Anabele e Arthur olharam imediatamente para baixo.

Ela riu, entre soluços, abaixando-se para beijar-lhe os lábios. Beijou cada centímetro de seu rosto, tentando ignorar a sensação de que a qualquer momento o coração explodiria, por conta da mistura de alívio, felicidade e amor que transbordava.

— Você está vivo! Você está vivo! — repetiu, compulsivamente, rindo enquanto as lágrimas continuavam a descer.

Arthur ajoelhou-se novamente. Seu rosto parecia dez anos mais jovem. Ele não disse nada enquanto tentava com toda a sua força empurrar o Venom de cima de Davi, mas Anabele viu uma lágrima escorrer.

Com o braço livre, Davi tocou Arthur.

— Pai — o presidente virou-se lentamente para ele. — Ouvi dizer que seremos uma família.

Anabele riu e percebeu que Arthur continha-se para não fazer o mesmo. Mas ainda assim, um sorriso discreto enfeitava seu rosto. 

— Senti que era o momento de dar minha benção.

— E você a mantém agora que sabe que eu não estou morto?

Anabele pensou ter visto uma ligeira sombra de vergonha passar pelo rosto de Arthur.

— Desde que espere essa menina crescer um pouco antes de me dar um neto.

Anabele corou, mas Davi riu.

— Essa é uma promessa que eu posso cumprir — Arthur agora segurava a mão do filho. — E mais impressionante ainda — continuou Davi, em seu costumeiro tom de ironia. — é que fui salvo por esse monstro grandalhão aqui — disse, agora batendo a mão sobre o Venom. — Não fui atingido por nada com a explosão.

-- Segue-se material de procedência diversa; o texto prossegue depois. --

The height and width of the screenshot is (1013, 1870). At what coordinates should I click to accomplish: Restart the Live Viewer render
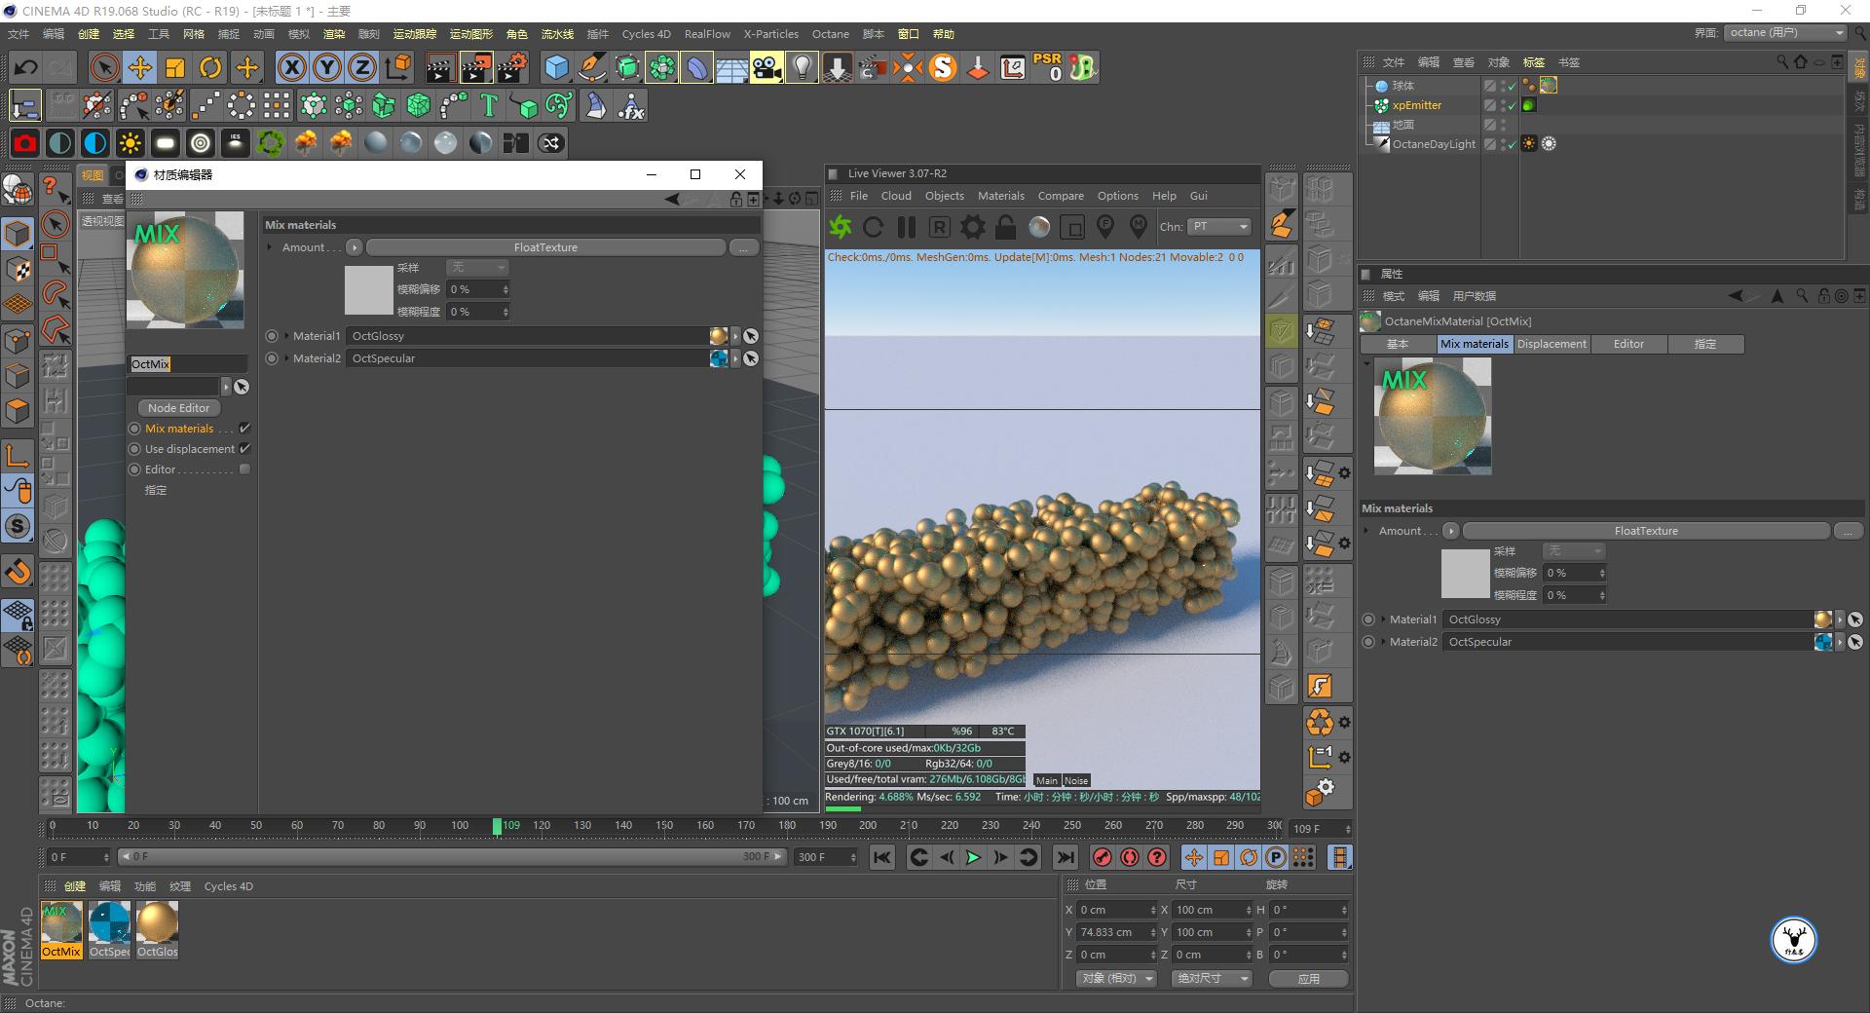pyautogui.click(x=873, y=227)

— Vou tirá-lo daí — dizendo isso, Arthur inesperadamente inclinou-se e beijou a testa do filho. Em seguida, afastou-se a passos largos.

— Gostaria de poder beijá-la.

Anabele riu.

— Arrá! Você não pode me ver corar debaixo de toda essa sujeira.

Foi a vez dele rir.

— Vamos ter tempo para tudo isso — ele sorriu, sedutor, mas no instante seguinte, sua expressão havia mudado. — Ane... você encontrou Vincent?

Anabele sentiu-se sendo apunhalada. Arfou com a lembrança e com a percepção de que o havia esquecido por um momento.

— Não.

— Vá.

— Não posso deixá-lo sozinho.

— Prometo não fugir — ele disse, sorrindo.

Anabele fez uma careta com a piada de mau gosto, mas assentiu, com o coração novamente apertado.